E-Autos als Übergangstechnologie

| Autor: Christoph Seyerlein

Kfz-Betriebe erwarten eine steigende Bedeutung von elektrifizierten Fahrzeugen, sehen den Elektromotor mehrheitlich aber nur als eine Übergangstechnologie für andere Antriebe.
Kfz-Betriebe erwarten eine steigende Bedeutung von elektrifizierten Fahrzeugen, sehen den Elektromotor mehrheitlich aber nur als eine Übergangstechnologie für andere Antriebe. (Bild: Daimler)

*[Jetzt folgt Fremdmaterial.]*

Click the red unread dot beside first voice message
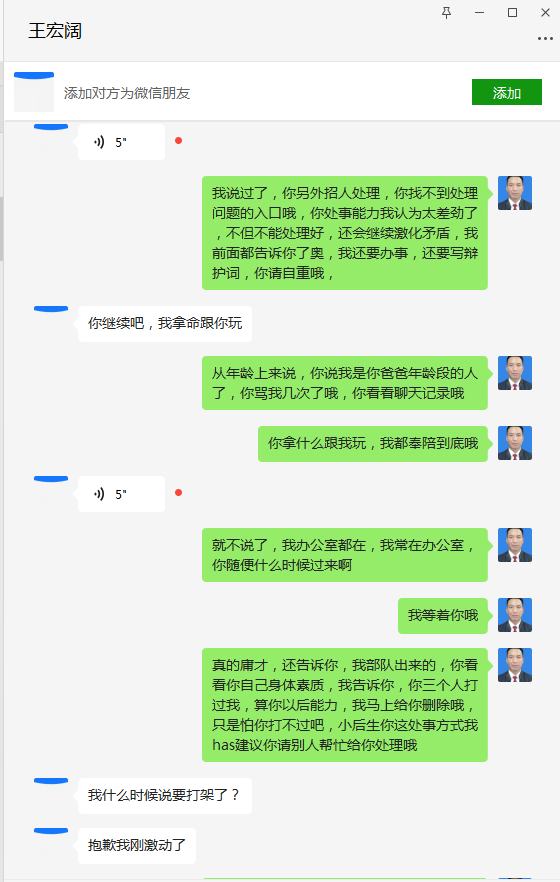Viewport: 560px width, 882px height. click(x=178, y=141)
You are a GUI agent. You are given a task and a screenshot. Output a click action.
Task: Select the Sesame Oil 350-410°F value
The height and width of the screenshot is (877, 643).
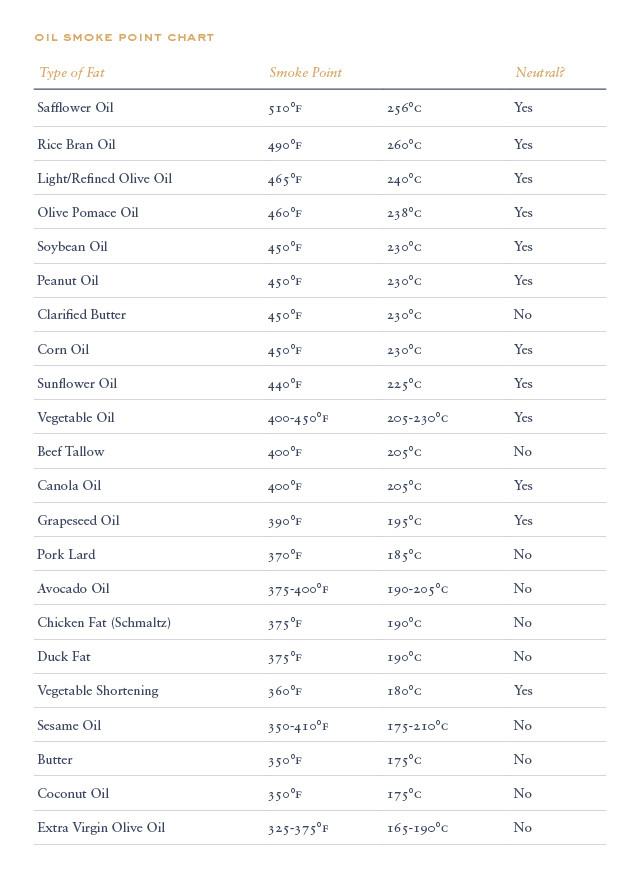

Werden Elektroautos in Zukunft unser Straßenbild dominieren? Das Kfz-Gewerbe zeigt sich skeptisch. Wie aus den Zwischenergebnissen der Studie „Kfz-Gewerbe 2025plus“ hervorgeht, sieht mit 55 Prozent die Mehrheit der Befragten den Elektromotor nur als Übergangstechnologie für andere Antriebe. Im Vorjahr hatte jener Wert noch bei 49 Prozent gelegen. Der ZDK befragt derzeit gemeinsam mit der Unternehmensberatung BBE Automotive Betriebe aus der Branche nach künftigen Chancen und Aufgaben. Die Gesamtergebnisse der Studie werden auf dem 7. Mannheimer Carcamp am 21. September vorgestellt.

Einig sind sich die Studienteilnehmer darin, dass sich der Antriebsmix schon bald stark verändern wird. Vier von fünf Befragten gaben an, dass der Anteil an Elektroautos steigen wird, ein Wachstum erwarten viele auch bei Hybriden (85 %) und Plug-in-Hybriden (78 %). Aber auch in der Wasserstofftechnologie sieht immerhin die Hälfte eine zukunftsfähige Alternative.

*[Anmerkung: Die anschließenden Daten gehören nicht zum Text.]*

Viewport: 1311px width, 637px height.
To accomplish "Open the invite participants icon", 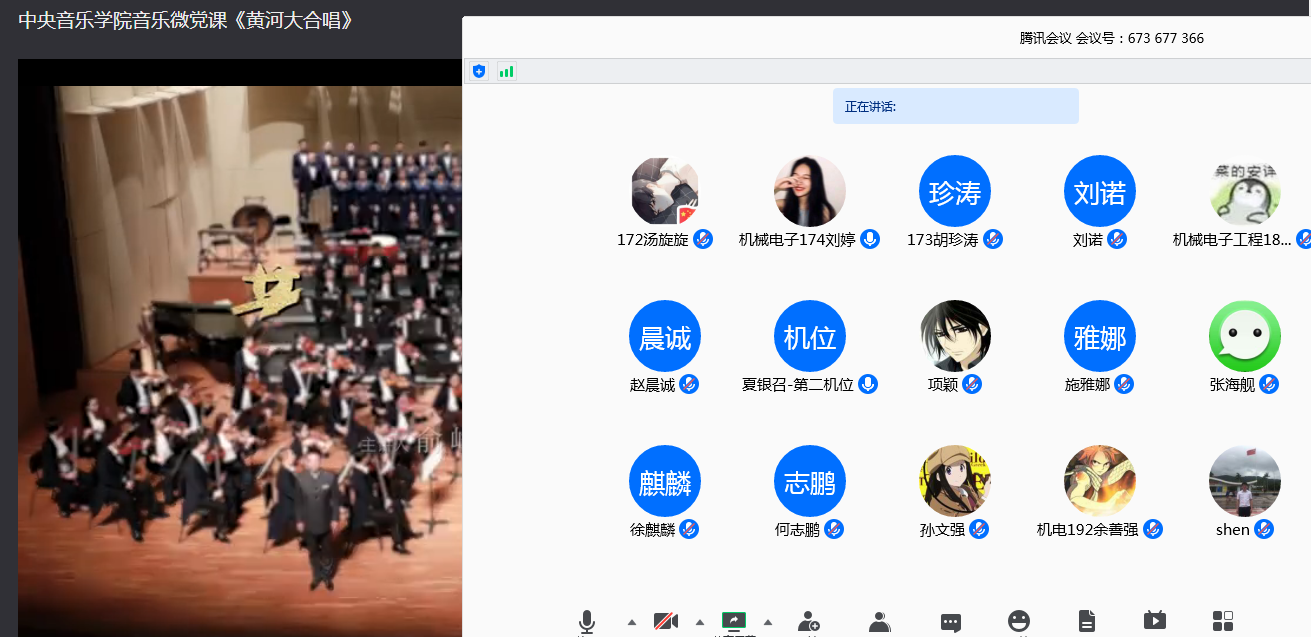I will click(x=809, y=622).
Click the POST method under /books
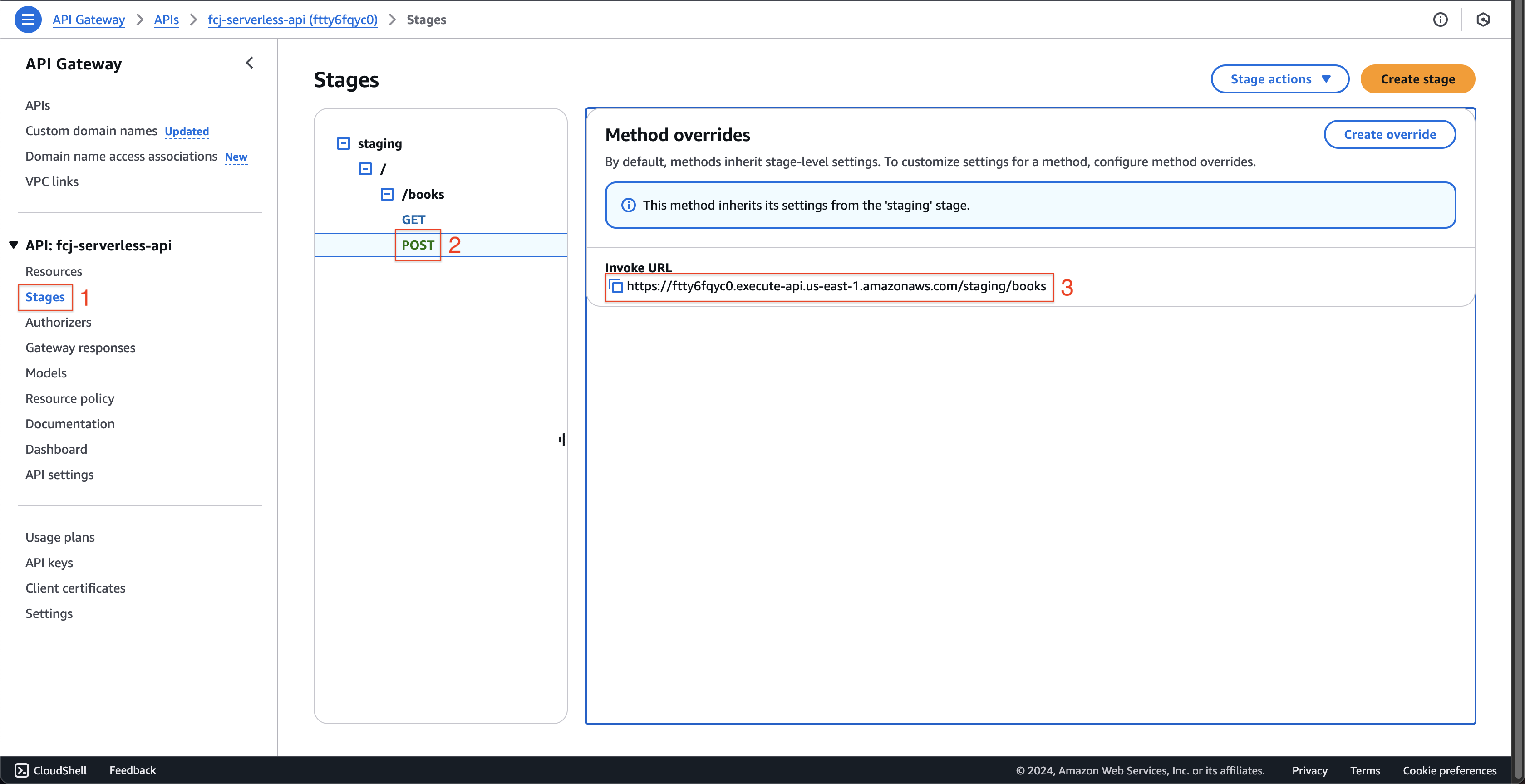The width and height of the screenshot is (1525, 784). click(417, 244)
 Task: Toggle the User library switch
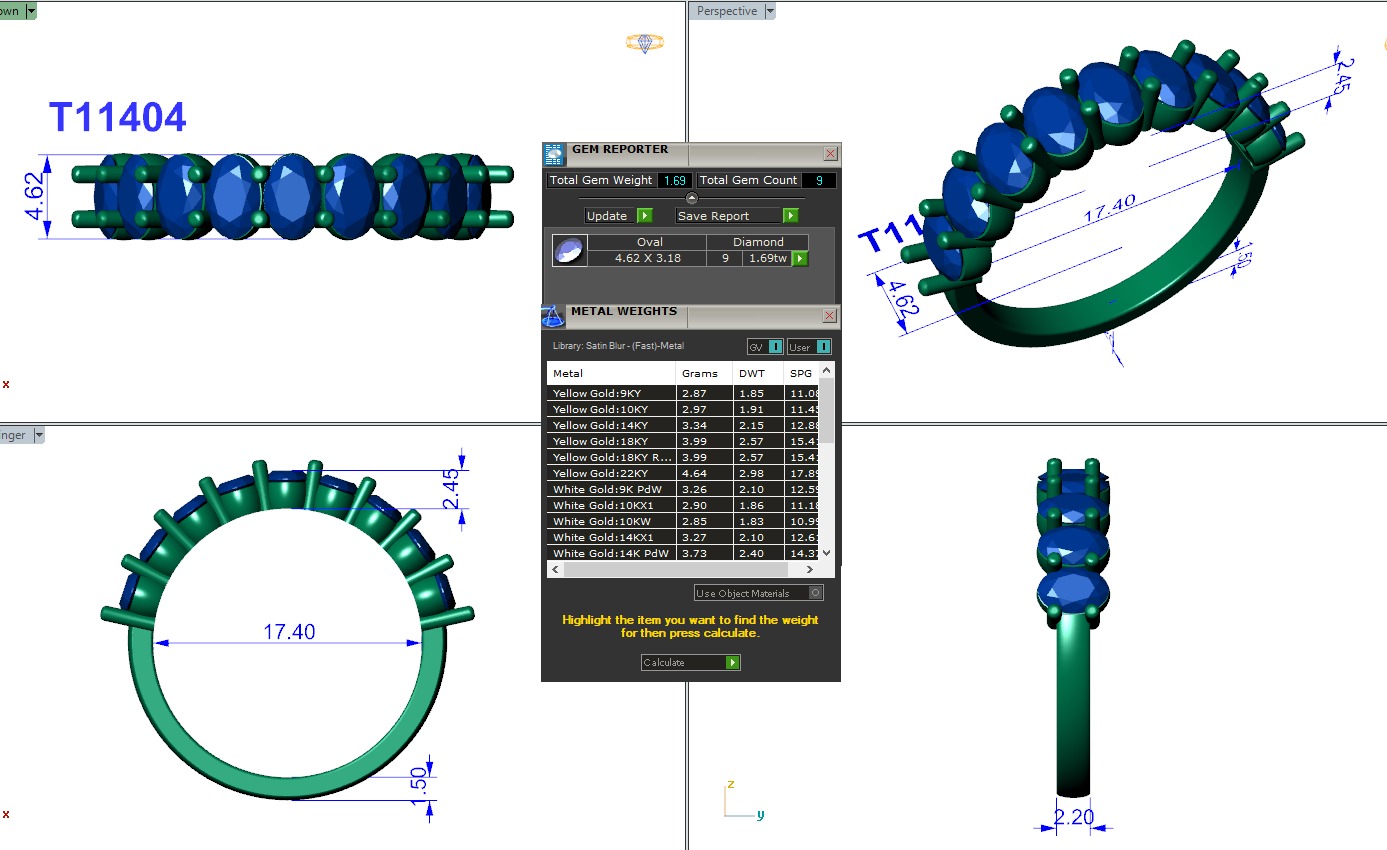823,347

Auf die Veränderungen stellen sich viele Betriebe ein, indem sie sich mit geschultem Personal und entsprechender Betriebsausstattung als „Fachbetrieb für Hybrid- und Elektrofahrzeuge“ (41 %) zertifizieren lassen. Als Beweggründe geben sie in erster Linie die Profilierung des eigenen Betriebes, Marketingzwecke und Neukundengewinnung an (80 %) an. Mehrumsatz und gesteigerte Kundenzufriedenheit folgen als weitere Ziele.

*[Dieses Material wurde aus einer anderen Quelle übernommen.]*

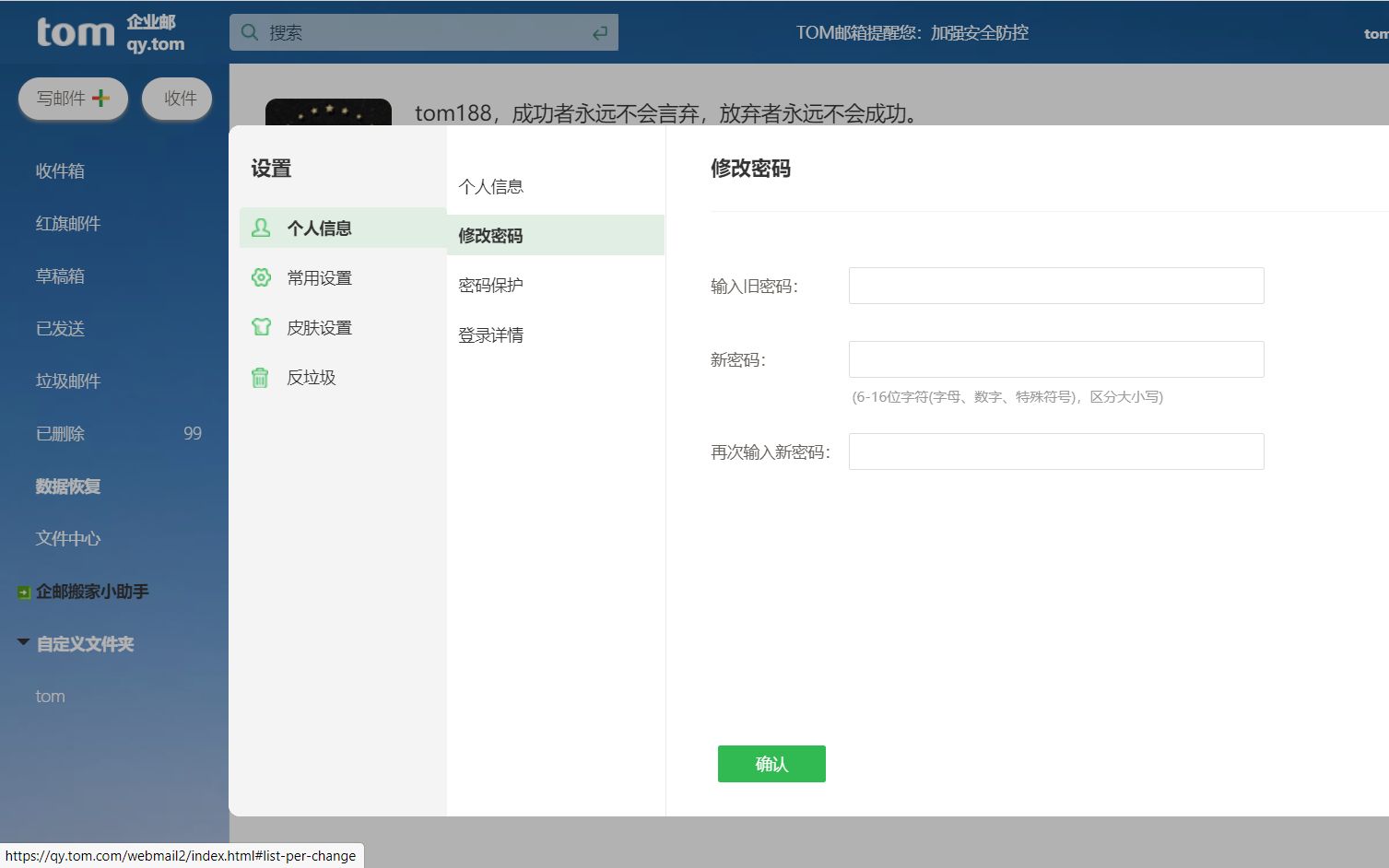
Task: Click the 输入旧密码 input field
Action: [x=1055, y=286]
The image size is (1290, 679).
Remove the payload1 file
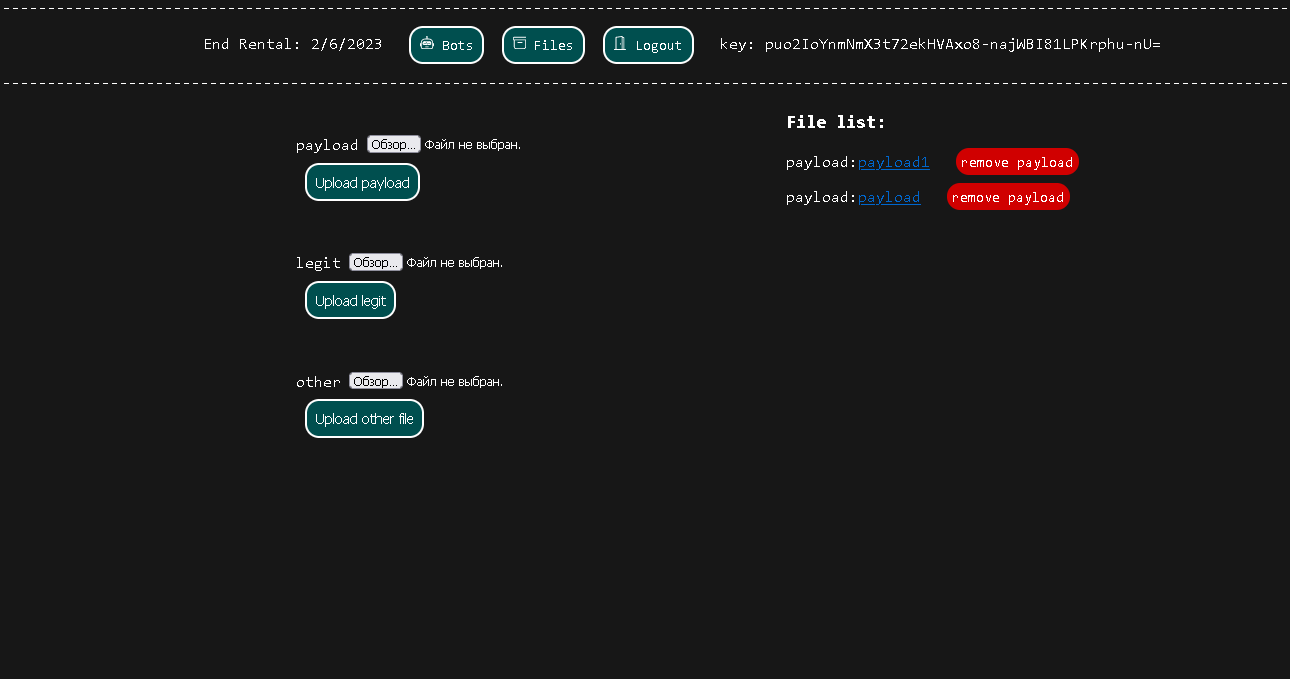1017,162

Mehr als ein Drittel der befragten Unternehmer hat bereits in eigene Elektro-Ladestationen (36 %) investiert. Rund 65 Prozent der Betriebe, die eine Ladestation haben, betreiben diese auf dem eigenen Gelände (halb-öffentlich) und 15 Prozent an öffentlichen Plätzen. Für den Betriebsablauf haben 39 Prozent eine Ladestation in der Werkstatt, 18 Prozent im Verkaufsraum.